Grave alarma económica la que vivió ayer Europa. Las bolsas vinculadas al euro registraron pérdidas impresionantes: Lisboa caía el 4,28%; Milán, el 3,96 %; Madrid, el 2,76%; París, el 2,73%, y Fráncfort el 2,37%. Además las primas de riesgo alcanzaron rcord históricos: España superó los 340 puntos básicos e Italia los 300.

EE.UU. también contribuyó a generar inseguridad al fracasar las primeras rondas de negociaciones para superar el techo de su descomunal deuda. Demócratas y republicanos no se ponen de acuerdo porque los primeros quieren subir impuestos y los segundos, conscientes del gasto que suponen los intereses de la deuda, desean recortes en los programas de salud de los mayores de 65 años (Medicare) y los de los desfavorecidos (Medicaid). Si no llegaran a un acuerdo EE.UU. suspendería pagos el próximo 2 de agosto.

El problema económico de Occidente es el déficit, perjudicado por un Estado del Bienestar que no se puede mantener y agravado por el pago de los intereses de la deuda, que en el caso de España se han incrementado un 20,6% desde 2007, lo que supone un 4,27% de nuestro PIB. Detrás de esa mala situación lo que hay es una clase política que cierra los ojos a la realidad. Por no tomar decisiones impopulares ahora se pueden cargar la economía para un lustro. Los próximos presupuestos de los países debieran contener unos fuertes recortes y la voluntad decidida de reducir el déficit. Además, no hay derecho a vivir nosotros mejor a costa de hipotecar el futuro de las siguientes generaciones.

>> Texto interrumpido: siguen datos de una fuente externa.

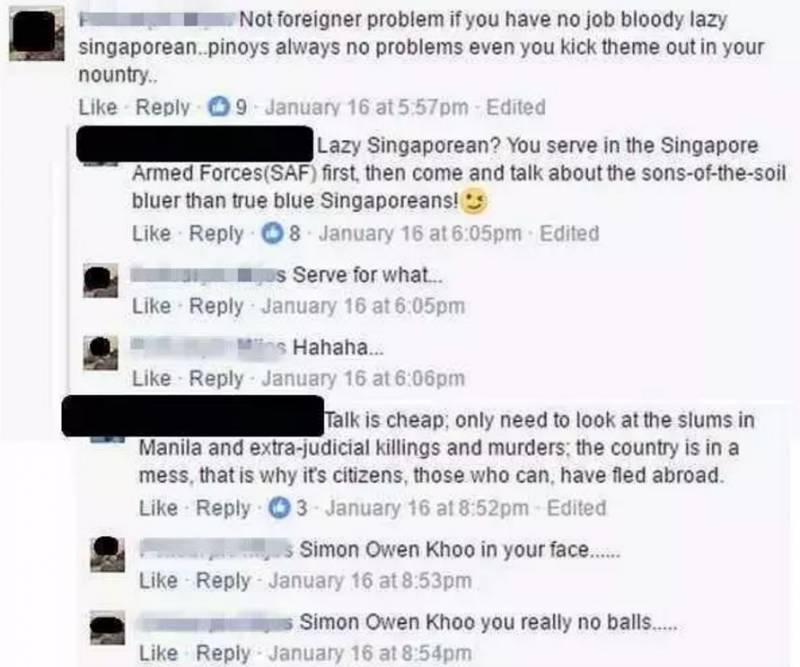
Task: Open avatar beside 'in your face' reply
Action: [x=107, y=554]
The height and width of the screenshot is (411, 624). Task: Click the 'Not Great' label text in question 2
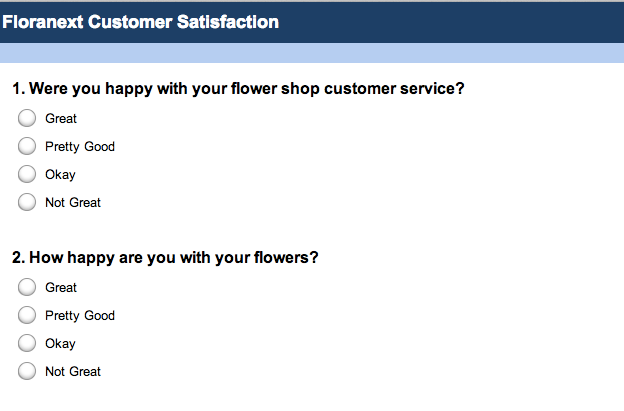tap(73, 372)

Si nos centramos en Europa es ineludible que el país que haga las cosas mal lo pague, o de otro modo nadie tomará en serio las directrices fiscales. El caso heleno es el más claro de a qué conduce no tomar decisiones duras a tiempo. Los problemas de Grecia no son de liquidez, sino de solvencia y falta de competitividad. Arreglarles el corto plazo, dándoles dinero para que paguen los intereses perjudica el largo plazo de Europa. Grecia no podrá pagar su deuda porque es imposible que su economía pueda crecer suficientemente. El «arreglillo» de ahora será un gran quebranto antes de un año. De una vez por todas lo que conviene es condonarles la deuda y que salgan de la U. Sería un error que nuestro presidente, en lugar de escarmentar en cabeza ajena, permaneciera pasivo ante la gravedad del momento crítico global. O Zapatero toma de modo inmediato las fuertes medidas que Europa reclama o nuestra economía será un «siniestro total». Si no es capaz de hacerlo debiera irse.